• _Task_
The answer must be a bare number: the count of lines below that contain "computer".

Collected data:
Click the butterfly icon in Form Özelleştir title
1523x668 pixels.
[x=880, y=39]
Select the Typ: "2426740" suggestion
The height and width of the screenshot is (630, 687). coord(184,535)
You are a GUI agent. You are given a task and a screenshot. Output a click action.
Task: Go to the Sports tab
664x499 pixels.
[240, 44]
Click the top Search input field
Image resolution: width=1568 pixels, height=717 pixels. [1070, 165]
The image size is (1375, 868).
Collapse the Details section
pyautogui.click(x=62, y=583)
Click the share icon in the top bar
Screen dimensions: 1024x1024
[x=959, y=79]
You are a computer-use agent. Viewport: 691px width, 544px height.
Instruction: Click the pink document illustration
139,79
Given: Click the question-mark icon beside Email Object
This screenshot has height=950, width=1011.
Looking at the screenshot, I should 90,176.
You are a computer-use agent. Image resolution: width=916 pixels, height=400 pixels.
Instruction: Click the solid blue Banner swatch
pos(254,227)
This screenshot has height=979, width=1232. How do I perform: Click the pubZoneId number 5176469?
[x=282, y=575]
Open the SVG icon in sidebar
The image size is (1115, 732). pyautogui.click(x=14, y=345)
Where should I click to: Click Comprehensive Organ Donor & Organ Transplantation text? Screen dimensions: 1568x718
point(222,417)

• _Exercise solution_
2